> Document passage:
◆ ◆ ◆ ◆

New script to train bogofilter

Wed Jul 2 10:14:14 CEST 2003

elijah wrote:

>> I reran my script until I got no errors. It was still
>> extremely small: 352 spam and 291 ham
>>
>> So my first estimation: This works perfectly, we need far
>> less messages in the database than we thought before. There
>> seems to be no practical reason to avoid multiple
>> classification of the same message.
> 
> If I understand correctly, you are correcting for mistakes over and over
> again until bogofilter finally gets it right.

That is correct. I start from nothing, but that is not required.

> I confess that I do not understand all the bogomath, but I have always
> wondered if high message counts in the database waters down new input.

Could be.

> Maybe what is needed is a 'super' spam/ham switch:
> 
> bogofilter --force -Ns < some-spammy-message

You don't need to remove it from the ham list if you have
not added it before. But you can easily do it yourself. Just
repeat:
bogofilter -s < some-spammy-message
bogofilter -v < some-spammy-message
until the output says "Spam".

◆ ◆ ◆ ◆

> Source information:
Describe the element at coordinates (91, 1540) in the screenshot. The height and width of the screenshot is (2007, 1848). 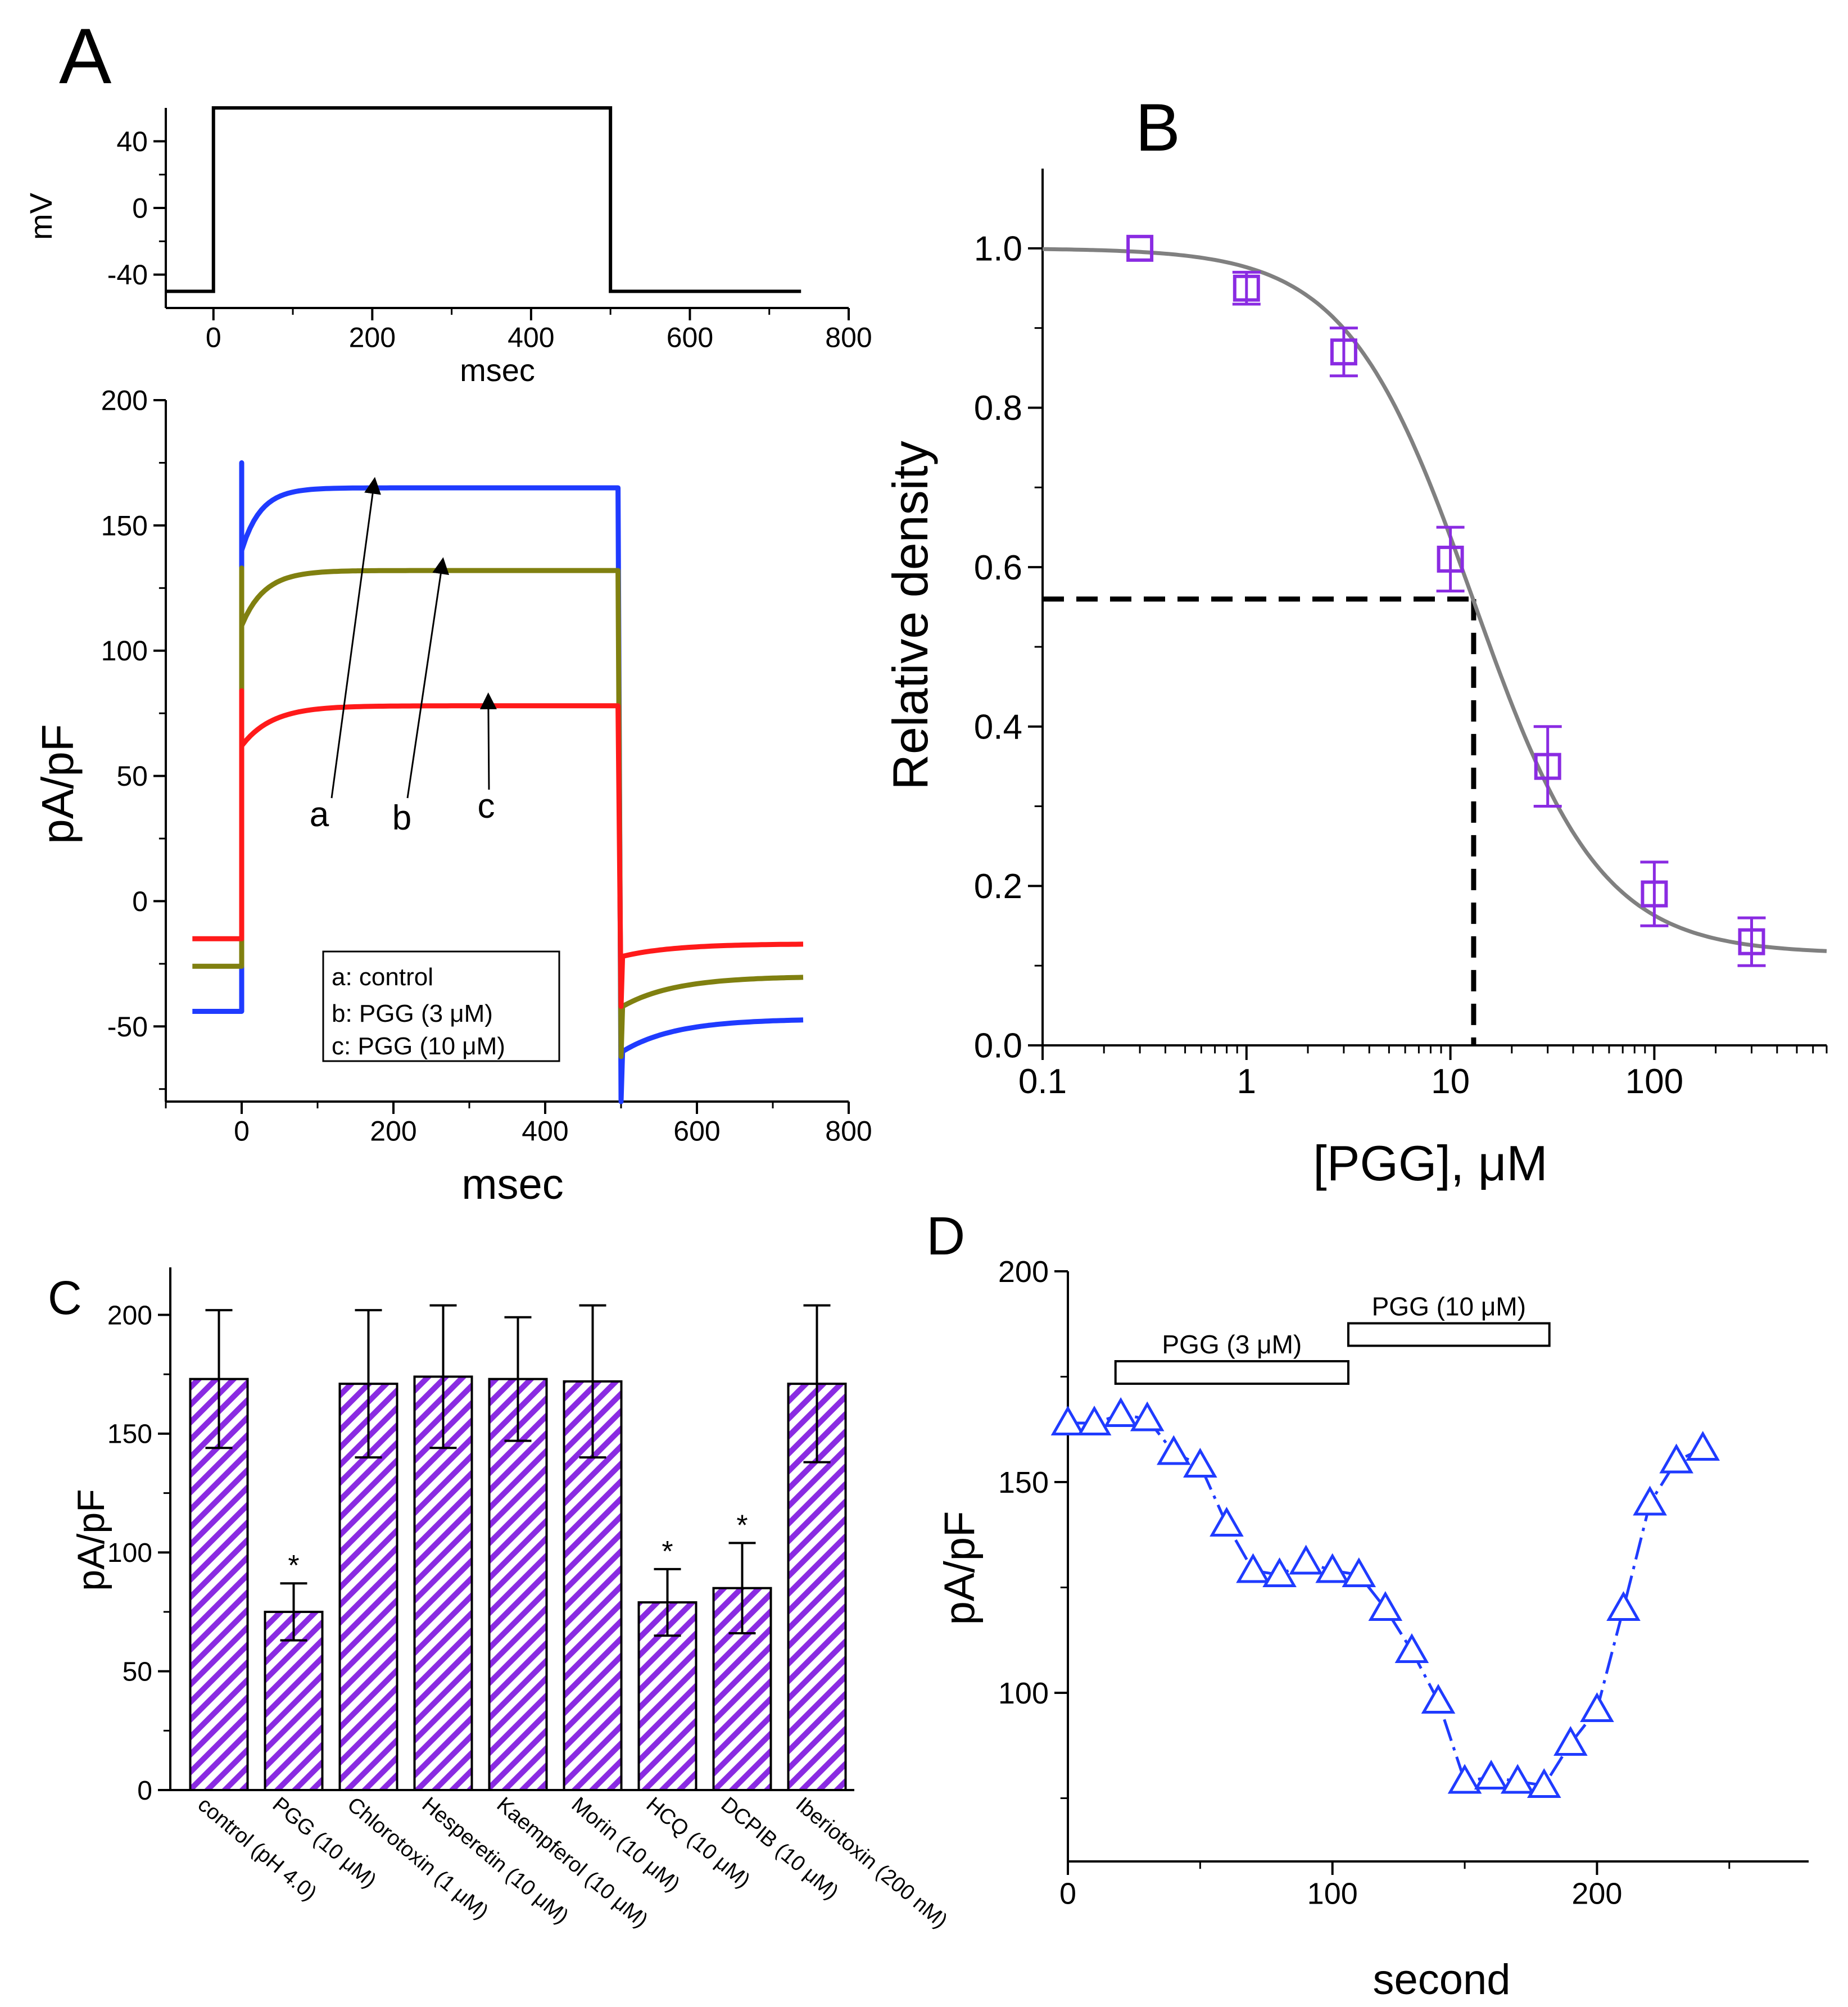
I see `panel-c-ylabel: pA/pF` at that location.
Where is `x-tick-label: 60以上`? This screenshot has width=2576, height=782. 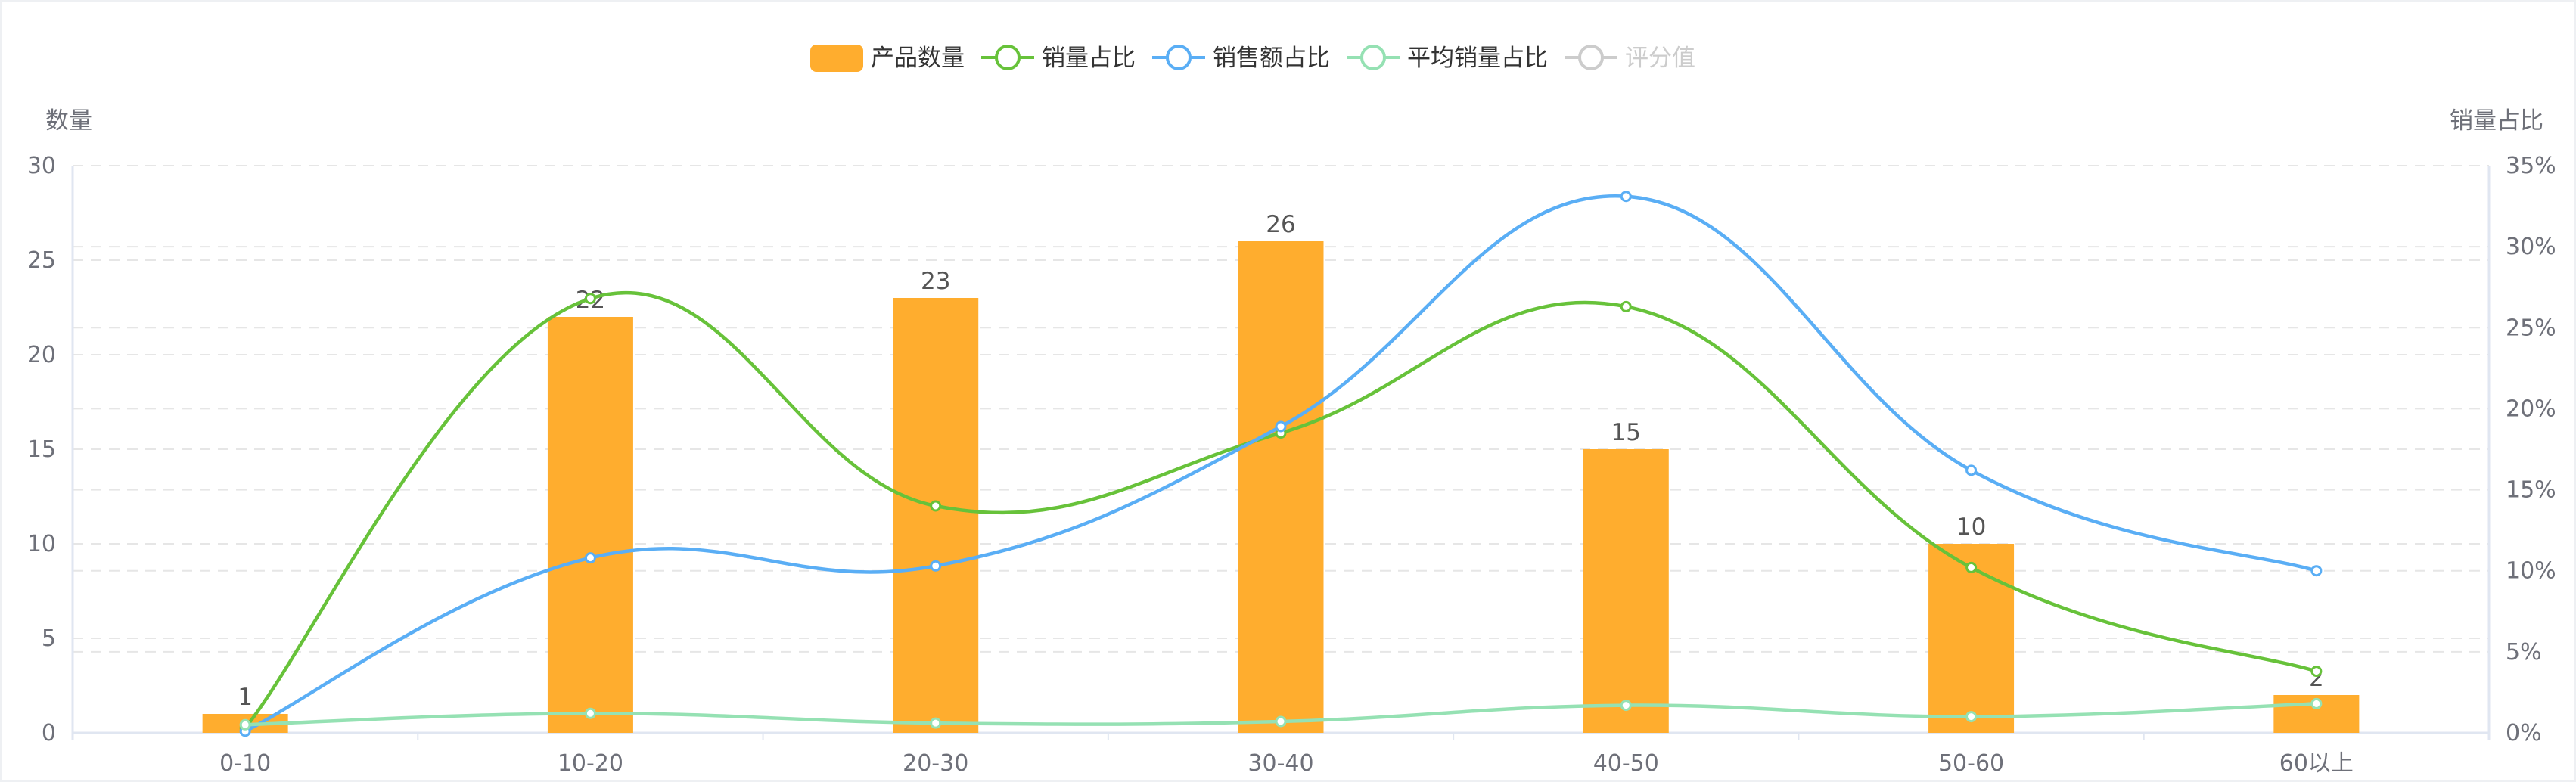 x-tick-label: 60以上 is located at coordinates (2316, 764).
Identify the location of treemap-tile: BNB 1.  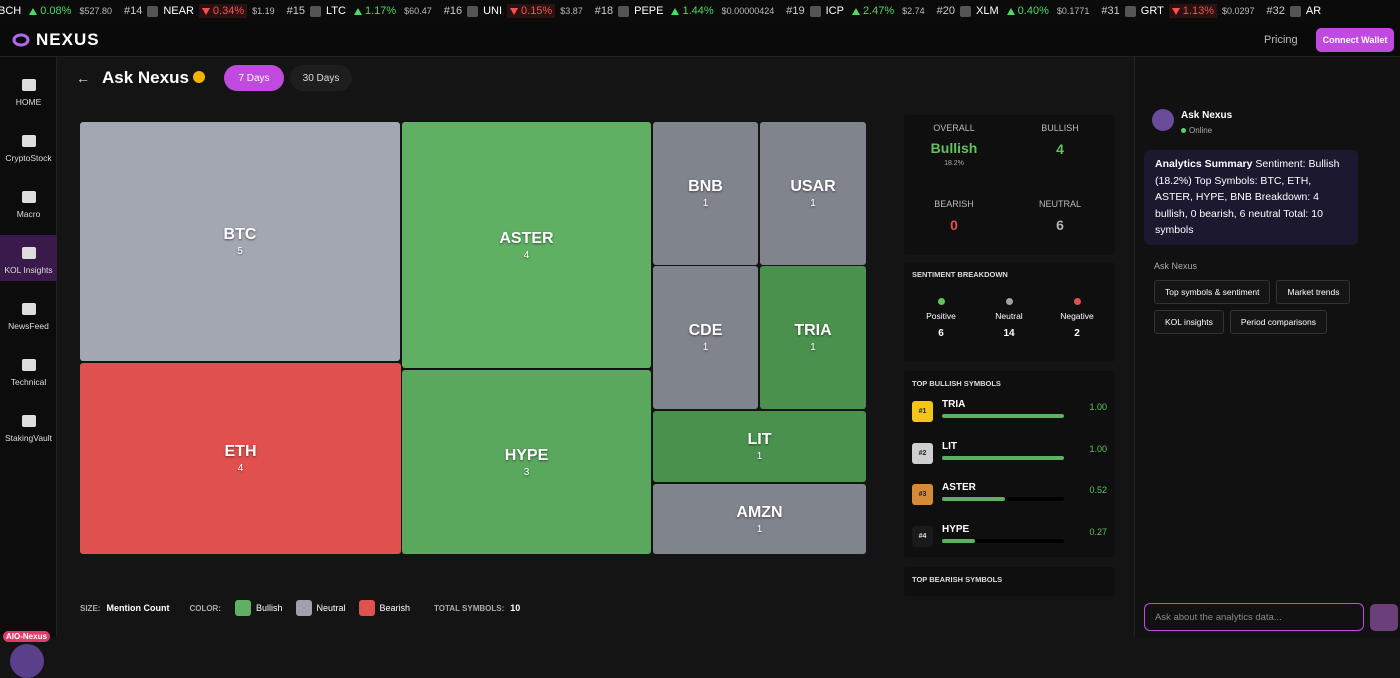
(706, 194).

◆ ◆ ◆ ◆

> List of tasks:
**A)** Convert the records into a numbered list with blank lines omitted. Begin at the start of the records, stop after the line containing "at that location.", and leave the pictures out.
**B)** Carry on the forum thread about training bogofilter from the point where it ends.

> Answer list:
**A)**
1. Describe the element at coordinates (91, 1540) in the screenshot. The height and width of the screenshot is (2007, 1848). 
2. I see `panel-c-ylabel: pA/pF` at that location.

**B)**
I just think about adding that kind of loop to my script. I
just cannot prove that it terminates;-) You might well
construct an example which does not, but this won't happen
in real life I guess.

> --force would keep repeating the action until the message was correctly
> identified (in this case repeatedly adding the message to the spam
> wordlist and removing it from the ham wordlist). Of course, in practice
> people make lots of mistakes classifying spam (at least in a server wide
> install).

That kind of mistakes are always really bad.

> Something like this would really magnify any mistake, but maybe
> it could also be easily corrected. Seems like --force should be
> incompatible with -u.

-u is not really what you would like to use with my script.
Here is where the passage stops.